--- START ---

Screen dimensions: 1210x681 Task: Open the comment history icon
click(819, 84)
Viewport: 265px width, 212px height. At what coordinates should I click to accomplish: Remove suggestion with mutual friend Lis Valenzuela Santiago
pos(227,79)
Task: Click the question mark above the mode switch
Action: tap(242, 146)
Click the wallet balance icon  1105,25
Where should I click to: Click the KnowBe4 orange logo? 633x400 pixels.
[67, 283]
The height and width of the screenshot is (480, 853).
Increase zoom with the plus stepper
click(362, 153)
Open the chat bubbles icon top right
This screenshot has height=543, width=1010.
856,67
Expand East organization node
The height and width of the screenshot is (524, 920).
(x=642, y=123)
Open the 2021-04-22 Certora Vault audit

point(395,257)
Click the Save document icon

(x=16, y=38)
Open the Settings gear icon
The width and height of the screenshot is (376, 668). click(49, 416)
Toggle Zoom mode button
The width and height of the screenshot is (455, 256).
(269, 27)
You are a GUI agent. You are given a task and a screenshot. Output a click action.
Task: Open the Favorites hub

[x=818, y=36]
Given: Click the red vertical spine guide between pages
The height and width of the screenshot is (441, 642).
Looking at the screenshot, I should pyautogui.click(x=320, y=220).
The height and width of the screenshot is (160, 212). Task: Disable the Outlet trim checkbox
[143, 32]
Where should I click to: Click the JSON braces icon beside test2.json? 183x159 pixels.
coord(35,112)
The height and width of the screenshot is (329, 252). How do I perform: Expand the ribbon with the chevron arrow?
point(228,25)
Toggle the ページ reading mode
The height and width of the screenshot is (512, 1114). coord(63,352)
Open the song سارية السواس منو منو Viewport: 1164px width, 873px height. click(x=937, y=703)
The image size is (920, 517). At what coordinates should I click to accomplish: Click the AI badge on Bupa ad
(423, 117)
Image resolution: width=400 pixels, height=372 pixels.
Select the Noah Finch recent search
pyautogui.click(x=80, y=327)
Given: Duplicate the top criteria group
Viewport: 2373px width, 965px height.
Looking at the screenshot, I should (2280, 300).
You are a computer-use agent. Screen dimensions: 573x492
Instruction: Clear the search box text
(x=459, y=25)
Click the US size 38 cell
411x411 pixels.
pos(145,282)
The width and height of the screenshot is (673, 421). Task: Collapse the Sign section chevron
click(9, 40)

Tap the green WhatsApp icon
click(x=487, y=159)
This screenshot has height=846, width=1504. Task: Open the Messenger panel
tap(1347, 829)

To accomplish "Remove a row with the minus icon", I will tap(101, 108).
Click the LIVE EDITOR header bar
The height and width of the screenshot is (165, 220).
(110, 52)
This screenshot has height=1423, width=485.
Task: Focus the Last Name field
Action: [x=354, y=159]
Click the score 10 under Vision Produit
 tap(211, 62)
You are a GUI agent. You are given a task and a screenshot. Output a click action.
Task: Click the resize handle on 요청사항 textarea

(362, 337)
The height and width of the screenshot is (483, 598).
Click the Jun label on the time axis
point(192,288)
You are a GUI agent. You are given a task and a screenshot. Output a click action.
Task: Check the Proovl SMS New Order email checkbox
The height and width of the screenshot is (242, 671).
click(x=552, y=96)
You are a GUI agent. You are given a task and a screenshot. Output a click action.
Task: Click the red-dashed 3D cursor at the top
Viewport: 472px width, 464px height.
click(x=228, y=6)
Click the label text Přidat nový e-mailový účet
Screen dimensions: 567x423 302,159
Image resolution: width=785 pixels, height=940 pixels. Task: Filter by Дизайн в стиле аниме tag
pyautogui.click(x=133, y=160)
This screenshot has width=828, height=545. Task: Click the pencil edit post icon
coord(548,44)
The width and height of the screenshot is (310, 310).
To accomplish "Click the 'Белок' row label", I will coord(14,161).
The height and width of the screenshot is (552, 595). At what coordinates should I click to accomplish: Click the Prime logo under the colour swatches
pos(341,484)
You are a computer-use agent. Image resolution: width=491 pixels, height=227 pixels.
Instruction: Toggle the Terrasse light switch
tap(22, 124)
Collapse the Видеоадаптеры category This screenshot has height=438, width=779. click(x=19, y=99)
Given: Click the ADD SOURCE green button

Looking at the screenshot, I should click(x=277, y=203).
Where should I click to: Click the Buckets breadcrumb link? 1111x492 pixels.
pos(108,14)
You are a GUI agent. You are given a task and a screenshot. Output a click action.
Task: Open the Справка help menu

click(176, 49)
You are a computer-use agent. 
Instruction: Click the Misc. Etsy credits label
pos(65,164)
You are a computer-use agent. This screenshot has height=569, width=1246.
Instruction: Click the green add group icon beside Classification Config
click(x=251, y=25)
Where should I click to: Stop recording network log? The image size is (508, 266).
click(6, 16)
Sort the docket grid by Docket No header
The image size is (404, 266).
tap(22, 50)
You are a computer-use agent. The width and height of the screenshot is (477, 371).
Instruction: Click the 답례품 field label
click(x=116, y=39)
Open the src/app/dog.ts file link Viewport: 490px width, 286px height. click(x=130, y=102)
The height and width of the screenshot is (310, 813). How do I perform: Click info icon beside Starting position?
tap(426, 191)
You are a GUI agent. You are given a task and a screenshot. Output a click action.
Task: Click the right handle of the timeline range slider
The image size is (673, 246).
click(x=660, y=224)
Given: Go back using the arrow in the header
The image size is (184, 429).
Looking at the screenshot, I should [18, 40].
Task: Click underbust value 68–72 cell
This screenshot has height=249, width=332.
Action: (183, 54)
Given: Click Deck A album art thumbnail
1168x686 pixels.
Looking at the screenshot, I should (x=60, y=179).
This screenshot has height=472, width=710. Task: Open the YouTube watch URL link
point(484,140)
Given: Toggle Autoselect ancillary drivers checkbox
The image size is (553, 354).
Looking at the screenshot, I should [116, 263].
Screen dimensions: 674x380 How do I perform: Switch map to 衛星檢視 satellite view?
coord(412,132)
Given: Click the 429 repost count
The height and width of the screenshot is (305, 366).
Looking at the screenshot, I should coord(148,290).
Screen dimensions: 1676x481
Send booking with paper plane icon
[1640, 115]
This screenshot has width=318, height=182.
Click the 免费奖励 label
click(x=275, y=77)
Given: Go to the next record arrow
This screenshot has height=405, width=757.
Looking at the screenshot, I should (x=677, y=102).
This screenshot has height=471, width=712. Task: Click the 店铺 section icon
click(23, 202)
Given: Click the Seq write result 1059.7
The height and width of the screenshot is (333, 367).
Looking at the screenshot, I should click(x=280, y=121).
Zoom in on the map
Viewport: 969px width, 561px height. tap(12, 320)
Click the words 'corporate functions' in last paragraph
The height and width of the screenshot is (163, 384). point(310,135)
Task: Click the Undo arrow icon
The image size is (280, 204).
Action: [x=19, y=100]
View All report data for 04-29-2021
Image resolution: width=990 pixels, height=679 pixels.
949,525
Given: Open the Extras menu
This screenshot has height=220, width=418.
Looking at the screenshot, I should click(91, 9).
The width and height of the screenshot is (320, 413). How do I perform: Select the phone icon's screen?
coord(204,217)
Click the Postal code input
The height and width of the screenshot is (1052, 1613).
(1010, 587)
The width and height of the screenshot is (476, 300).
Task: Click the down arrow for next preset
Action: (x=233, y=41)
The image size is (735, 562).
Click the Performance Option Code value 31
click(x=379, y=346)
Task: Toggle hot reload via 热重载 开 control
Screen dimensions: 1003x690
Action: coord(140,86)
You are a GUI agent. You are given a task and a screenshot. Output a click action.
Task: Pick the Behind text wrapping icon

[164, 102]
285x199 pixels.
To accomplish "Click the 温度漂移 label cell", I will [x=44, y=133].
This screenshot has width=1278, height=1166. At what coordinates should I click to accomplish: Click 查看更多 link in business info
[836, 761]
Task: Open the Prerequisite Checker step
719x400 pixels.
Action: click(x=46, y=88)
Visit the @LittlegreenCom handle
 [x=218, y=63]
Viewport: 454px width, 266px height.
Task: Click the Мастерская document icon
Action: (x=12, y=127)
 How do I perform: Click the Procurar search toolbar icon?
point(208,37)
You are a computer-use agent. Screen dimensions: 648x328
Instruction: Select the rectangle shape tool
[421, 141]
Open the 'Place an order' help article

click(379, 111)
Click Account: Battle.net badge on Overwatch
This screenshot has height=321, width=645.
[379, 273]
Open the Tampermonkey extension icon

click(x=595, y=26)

--- END ---

WHAT THIS TASK INVOLVES:
Starting from the records above, filter out all lines except those containing the word "right".

OUTPUT BELOW:
Open the chat bubbles icon top right
Task: Click the right handle of the timeline range slider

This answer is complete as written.